#### STATED PROBLEM:
Reproduce the stored data below verbatim, leaving out the pictures.

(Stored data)

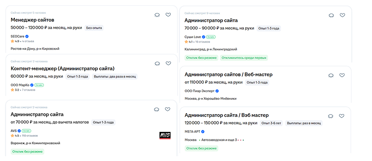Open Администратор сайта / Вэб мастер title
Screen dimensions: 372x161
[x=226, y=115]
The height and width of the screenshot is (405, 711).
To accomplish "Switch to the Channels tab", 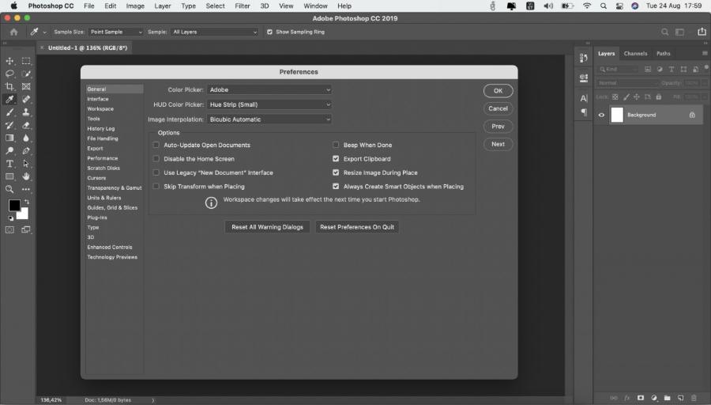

#### EXERCISE ANSWER:
Open Администратор сайта / Вэб мастер title
Screen dimensions: 372x161
[x=226, y=115]
The height and width of the screenshot is (405, 711).
To accomplish "Switch to the Channels tab", 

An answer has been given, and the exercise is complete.